Taking some inspiration from the German Frikadellen (which use bread in the recipe) and Italian meatballs (which use parmesan), over the years I have come up with my own favourite combination of ingredients. This burger is very different from the more dense, meaty, beef burger and is also a great way to get some vegetables into the kids. It's tasty, soft and utterly moreish. It's also very good cold in a sandwich with some relish or ketchup or on its own with a simple salad. Or you can shape the mixture into meatballs instead, cook and then add to a rich tomato sauce and serve on your choice of pasta.

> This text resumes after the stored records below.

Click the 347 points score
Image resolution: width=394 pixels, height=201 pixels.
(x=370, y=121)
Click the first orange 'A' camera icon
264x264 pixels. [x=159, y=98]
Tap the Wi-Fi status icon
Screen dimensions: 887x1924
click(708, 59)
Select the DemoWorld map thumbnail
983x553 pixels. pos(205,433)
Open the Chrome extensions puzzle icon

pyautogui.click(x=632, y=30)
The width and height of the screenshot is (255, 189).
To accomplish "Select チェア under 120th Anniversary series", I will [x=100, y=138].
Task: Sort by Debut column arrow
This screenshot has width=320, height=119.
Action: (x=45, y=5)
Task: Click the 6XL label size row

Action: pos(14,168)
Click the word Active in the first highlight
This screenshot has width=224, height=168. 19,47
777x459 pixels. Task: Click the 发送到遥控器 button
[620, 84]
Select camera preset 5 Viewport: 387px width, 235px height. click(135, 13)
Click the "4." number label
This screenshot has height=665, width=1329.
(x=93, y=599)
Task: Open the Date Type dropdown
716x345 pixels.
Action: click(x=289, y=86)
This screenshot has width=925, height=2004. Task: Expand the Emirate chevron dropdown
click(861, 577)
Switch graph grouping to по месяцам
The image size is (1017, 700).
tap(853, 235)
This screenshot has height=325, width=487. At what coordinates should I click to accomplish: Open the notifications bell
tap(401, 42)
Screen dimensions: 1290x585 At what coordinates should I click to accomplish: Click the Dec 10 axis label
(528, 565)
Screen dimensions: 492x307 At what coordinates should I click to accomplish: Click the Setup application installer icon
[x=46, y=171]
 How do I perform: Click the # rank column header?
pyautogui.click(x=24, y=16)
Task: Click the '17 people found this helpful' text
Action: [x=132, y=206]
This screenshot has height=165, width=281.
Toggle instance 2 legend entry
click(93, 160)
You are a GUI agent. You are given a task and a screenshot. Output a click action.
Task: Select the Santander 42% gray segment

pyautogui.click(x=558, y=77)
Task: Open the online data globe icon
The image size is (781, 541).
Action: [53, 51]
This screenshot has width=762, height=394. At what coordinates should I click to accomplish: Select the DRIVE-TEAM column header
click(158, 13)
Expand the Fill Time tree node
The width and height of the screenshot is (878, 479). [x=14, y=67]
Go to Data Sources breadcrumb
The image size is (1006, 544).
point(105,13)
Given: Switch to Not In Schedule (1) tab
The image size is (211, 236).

Ingredients: (makes 5 generous burgers)


500g minced pork

Half a courgette grated

50g parmesan grated

1 generous tsp Dijon mustard

1 egg

1 bread roll crumbled

1/4 tsp salt

1/4 tsp black pepper

Optional: Half an apple grated

1 tsp fennel seeds


Method: Mix all ingredients together. For German Frikadellen I would soak the bread roll in milk and then squeeze out and crumble into the meat mixture but because the courgette is very wet, I just use the dry bread crumbled. The mixture should be quite wet but not so wet that you find it hard to shape the burgers. Add more breadcrumbs if this happens. Shape into as many burgers as you want (5 large or more smaller). Heat a splash of oil (I use rapeseed) in a frying pan. I fry my burgers on a medium-low heat so that they cook slowly and to avoid burning and smoking. Cook for around 6-7 minutes each side. Serve in a roll with your choice of garnishes. I like to keep it simple - spread ketchup on one half of the roll and mayo on the other and top the burger with some romaine lettuce and sliced tomato. You can put slices of mature cheddar on top too or anything else that you like.